Please note: Most of what I was talking about here were just theories I have read. My stating them should not be taken as an endorsment of them.

Comment by: Erin Riopel on August 8, 2003 05:55 PM

Brian: "You're quite right that this doesn't have to mean the old-fashioned Victorian nuclear family, but it does surely mean some kind of fixed arrangement, set of rules, even place (if that's what's been promised)."


Things do not need to stay stuck/the same just for the sake of promises. Life evolves, as do relationships with partners/co-parents/ and even children.

And I highly doubt that children would want their parents to be miserable just for the sake of themselves. Kids want the people in their lives to be happy too.

Comment by: Camille on August 8, 2003 07:47 PM

who the hell is emily????

Comment by: emma on August 8, 2003 11:37 PM

Here's a 57 Bel Air Convertible: http://www.geocities.com/heylookmycar/page0101.htm

You've seen Adriana Lima, you've seen the car, Rio is Carnival--behold what Lileks foregoes!

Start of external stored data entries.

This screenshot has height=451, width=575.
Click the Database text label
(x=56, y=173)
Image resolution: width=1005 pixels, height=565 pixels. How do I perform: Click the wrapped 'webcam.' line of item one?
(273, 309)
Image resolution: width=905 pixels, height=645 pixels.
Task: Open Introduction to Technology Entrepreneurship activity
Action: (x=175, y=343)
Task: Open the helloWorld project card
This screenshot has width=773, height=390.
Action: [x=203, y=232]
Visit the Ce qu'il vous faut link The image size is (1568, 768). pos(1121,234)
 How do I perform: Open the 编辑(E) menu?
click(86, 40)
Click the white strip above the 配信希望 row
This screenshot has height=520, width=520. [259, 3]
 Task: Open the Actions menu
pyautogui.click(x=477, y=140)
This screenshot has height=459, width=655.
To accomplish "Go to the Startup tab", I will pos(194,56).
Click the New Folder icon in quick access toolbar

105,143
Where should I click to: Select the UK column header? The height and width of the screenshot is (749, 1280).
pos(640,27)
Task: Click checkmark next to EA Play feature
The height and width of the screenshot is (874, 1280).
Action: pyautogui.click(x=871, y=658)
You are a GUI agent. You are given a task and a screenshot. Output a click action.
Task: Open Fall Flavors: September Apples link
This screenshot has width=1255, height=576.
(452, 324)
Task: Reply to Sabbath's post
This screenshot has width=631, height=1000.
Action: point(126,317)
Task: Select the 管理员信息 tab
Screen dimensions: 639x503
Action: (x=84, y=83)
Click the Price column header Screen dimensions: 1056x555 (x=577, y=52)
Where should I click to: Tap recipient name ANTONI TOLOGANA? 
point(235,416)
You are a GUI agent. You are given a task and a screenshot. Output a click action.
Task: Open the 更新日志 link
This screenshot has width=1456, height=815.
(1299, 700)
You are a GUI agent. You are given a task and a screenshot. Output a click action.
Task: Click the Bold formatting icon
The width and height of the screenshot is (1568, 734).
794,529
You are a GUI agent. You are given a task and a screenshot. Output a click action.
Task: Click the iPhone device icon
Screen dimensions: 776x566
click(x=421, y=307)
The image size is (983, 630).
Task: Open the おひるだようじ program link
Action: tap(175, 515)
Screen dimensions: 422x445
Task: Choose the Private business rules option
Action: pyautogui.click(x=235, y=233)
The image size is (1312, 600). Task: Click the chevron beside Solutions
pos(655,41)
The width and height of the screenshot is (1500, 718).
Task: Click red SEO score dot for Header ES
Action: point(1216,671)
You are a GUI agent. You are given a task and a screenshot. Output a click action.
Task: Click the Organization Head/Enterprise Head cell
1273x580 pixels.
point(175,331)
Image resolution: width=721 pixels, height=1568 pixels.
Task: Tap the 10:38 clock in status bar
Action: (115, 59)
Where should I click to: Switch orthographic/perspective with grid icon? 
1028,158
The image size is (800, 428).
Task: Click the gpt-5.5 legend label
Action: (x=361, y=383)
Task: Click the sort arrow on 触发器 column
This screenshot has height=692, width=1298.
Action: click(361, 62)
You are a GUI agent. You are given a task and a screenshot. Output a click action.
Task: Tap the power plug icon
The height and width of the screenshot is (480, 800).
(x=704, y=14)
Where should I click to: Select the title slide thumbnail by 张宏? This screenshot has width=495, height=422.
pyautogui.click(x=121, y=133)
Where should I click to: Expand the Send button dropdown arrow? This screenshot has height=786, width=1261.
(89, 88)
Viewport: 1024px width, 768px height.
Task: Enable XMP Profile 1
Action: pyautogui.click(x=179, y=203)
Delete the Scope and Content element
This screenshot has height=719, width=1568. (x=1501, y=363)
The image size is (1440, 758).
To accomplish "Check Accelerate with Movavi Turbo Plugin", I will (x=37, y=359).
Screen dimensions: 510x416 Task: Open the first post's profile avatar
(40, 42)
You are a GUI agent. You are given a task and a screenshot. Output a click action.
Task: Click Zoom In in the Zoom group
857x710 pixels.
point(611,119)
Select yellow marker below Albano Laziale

Comment by: Richard on August 10, 2003 02:26 AM

Re r-K: it refers to adaptive reproductive strategies varying by environmental condition. It doesn't make sense to talk about r/K strategies differing between sexes (unless maybe each sex can reproduce parthenogenetically?), and if you come across it being used that way it's a fair bet you've encountered somebody pretentiously putting a "scientific", "theoretical" gloss on ideas that can easily be expressed in more straightforward terms. For all I know, academic psychology is rife with this sort of mis-usage, but it's still gibberish. If you squint real hard you can see some vague analogy between r/K selection theory and differing reproductive strategies between sexes, but you don't gain any understanding thereby.